Only the lines from the one containing "Task: Play the embedded video in the tweet" to the end of the records belong in the answer; repeat them exactly and drop the pictures.
---------- Record extracts ----------
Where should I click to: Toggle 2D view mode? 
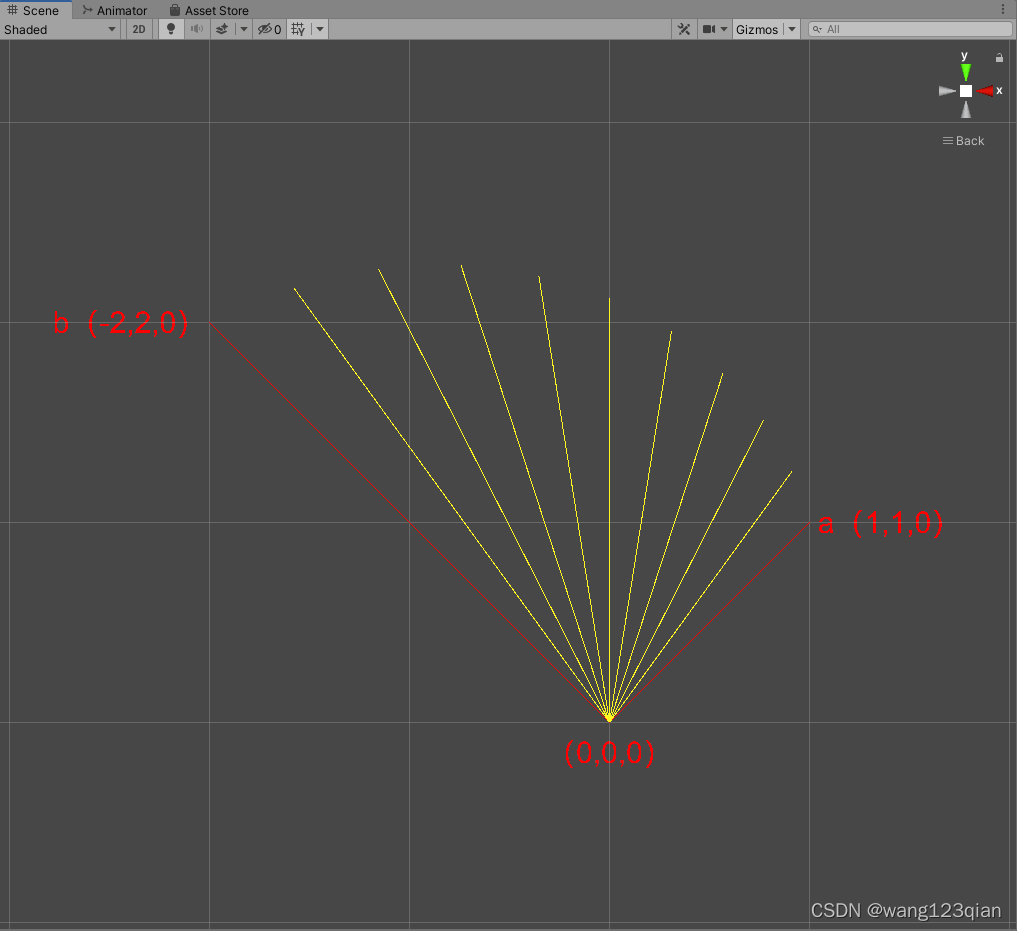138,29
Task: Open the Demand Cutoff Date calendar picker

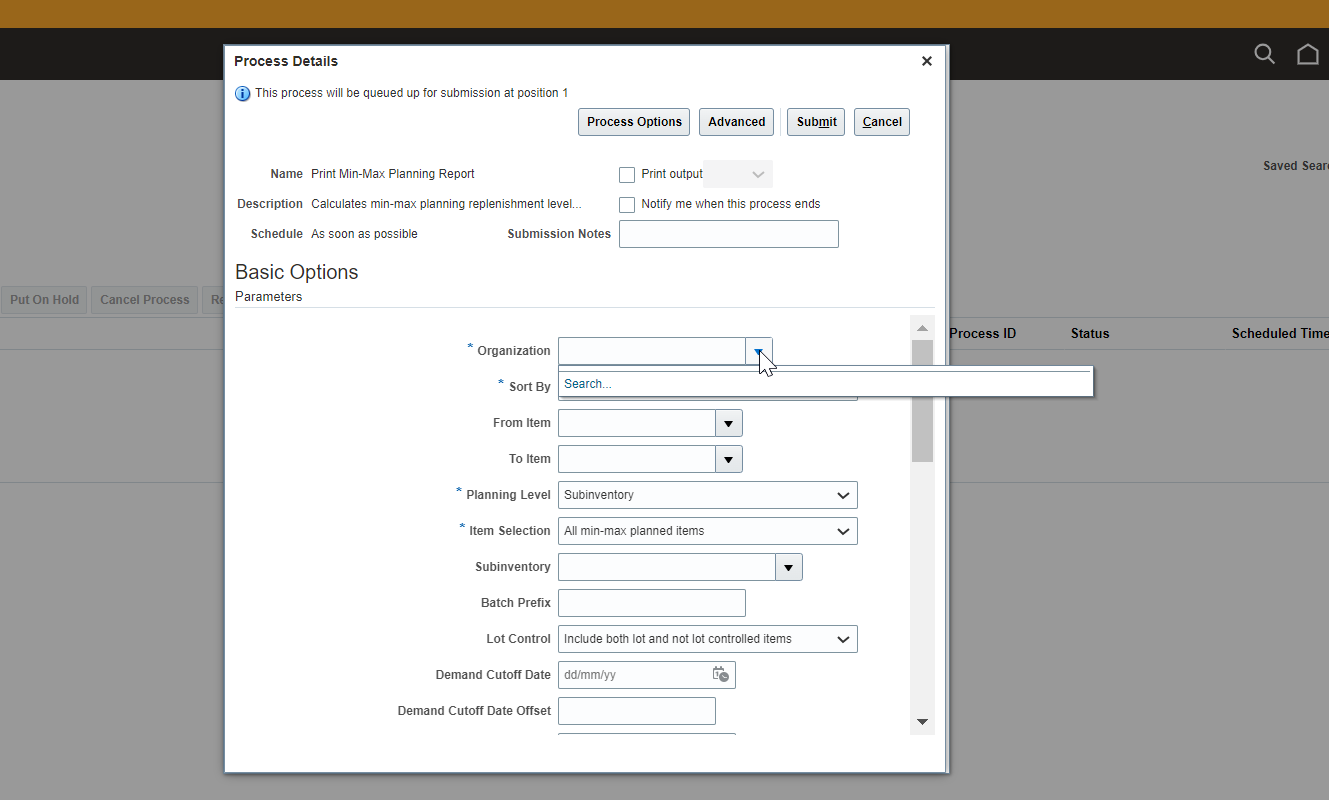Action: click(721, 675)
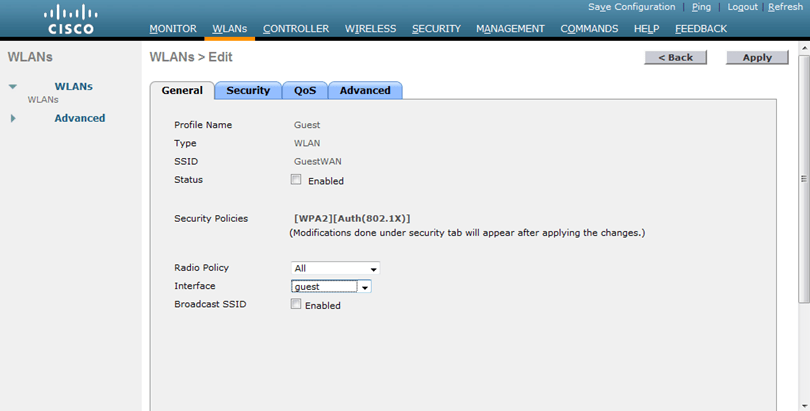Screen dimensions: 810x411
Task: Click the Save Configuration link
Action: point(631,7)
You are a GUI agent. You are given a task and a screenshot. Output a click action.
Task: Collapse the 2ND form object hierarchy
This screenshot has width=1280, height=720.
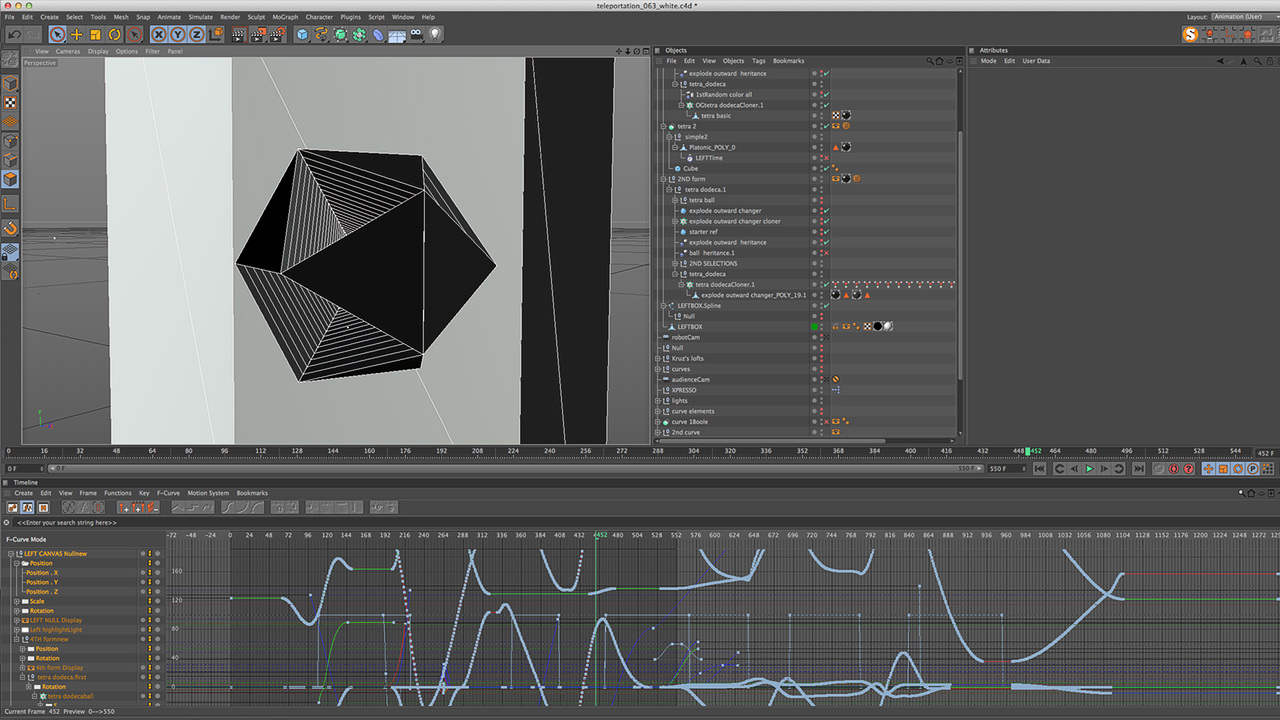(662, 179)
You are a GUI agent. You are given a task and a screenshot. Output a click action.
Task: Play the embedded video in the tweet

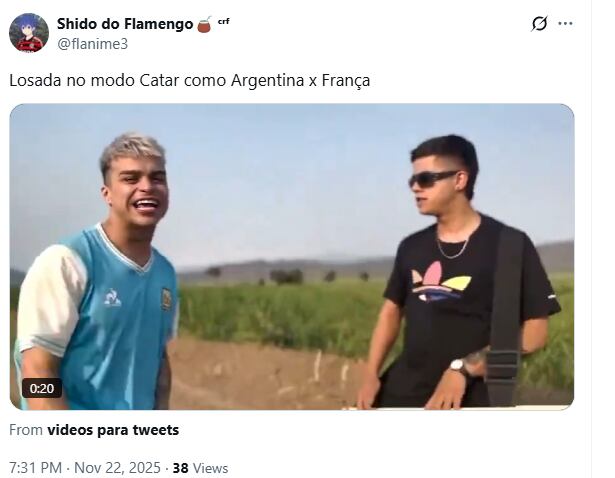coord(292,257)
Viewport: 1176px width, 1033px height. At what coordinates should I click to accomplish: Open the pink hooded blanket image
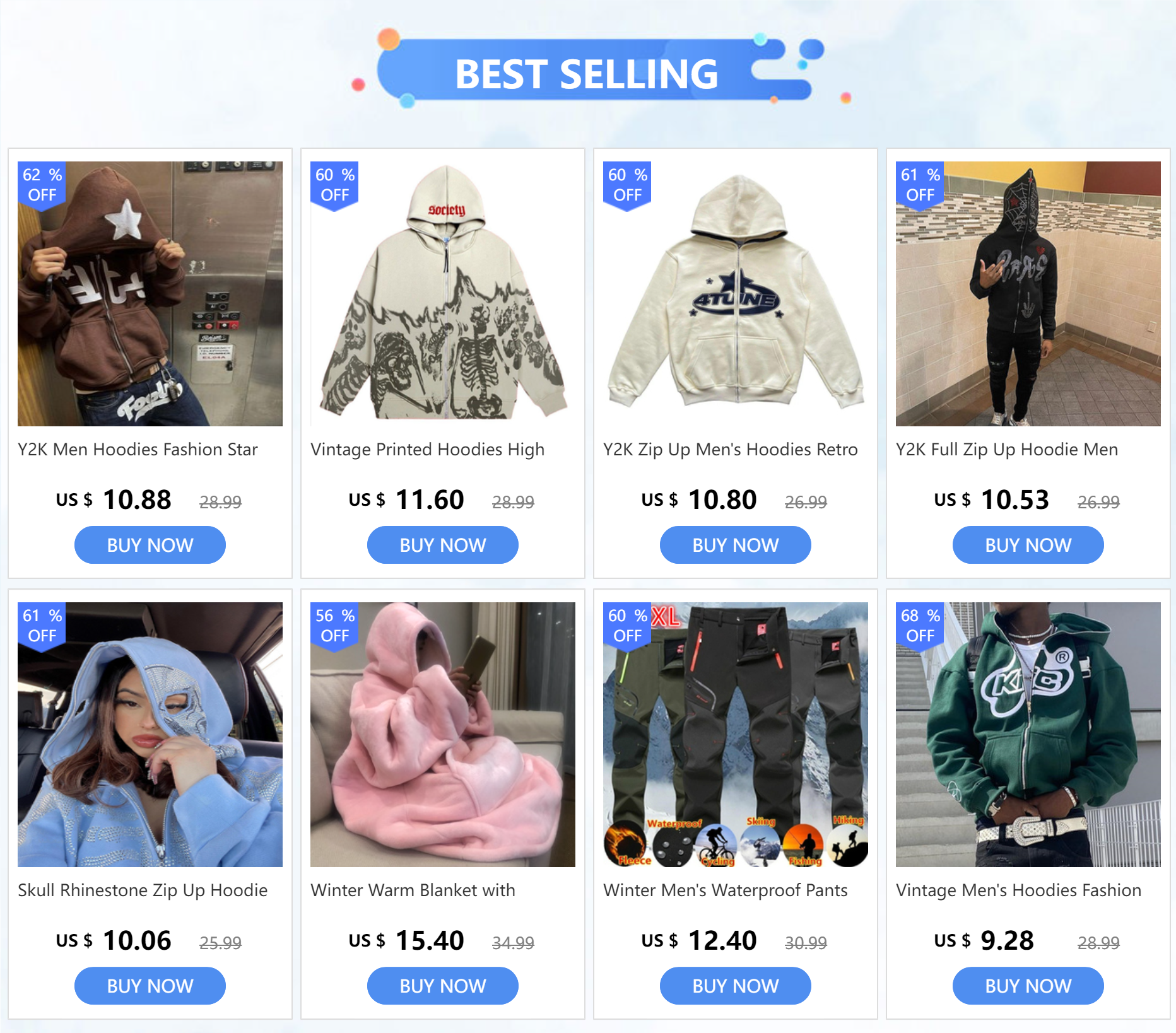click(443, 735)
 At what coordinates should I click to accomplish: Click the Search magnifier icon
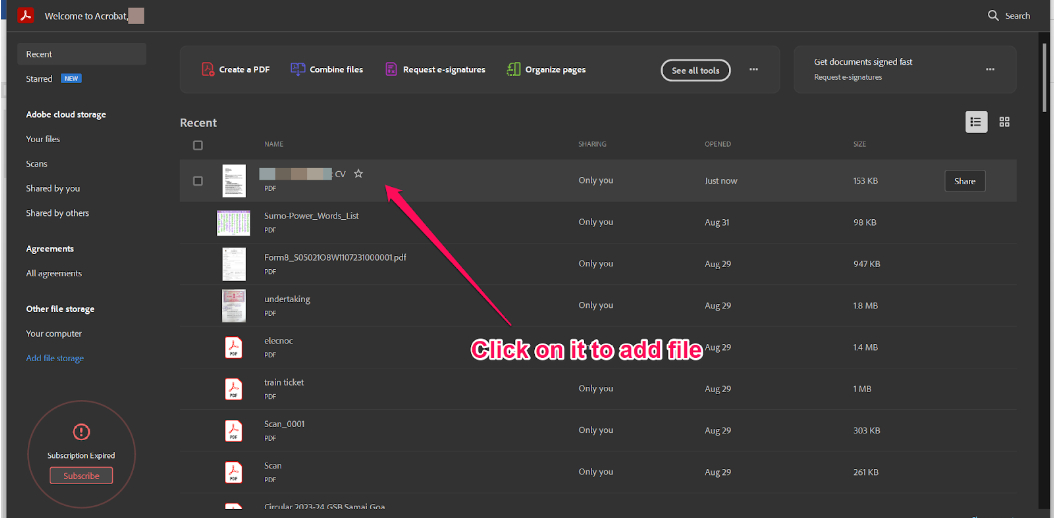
----------
### Answer area:
Task: Play the embedded video in the tweet

coord(292,257)
Viewport: 1176px width, 1033px height. At what coordinates should I click to accomplish: Open the pink hooded blanket image
click(443, 735)
 At what coordinates should I click to accomplish: Click the Search magnifier icon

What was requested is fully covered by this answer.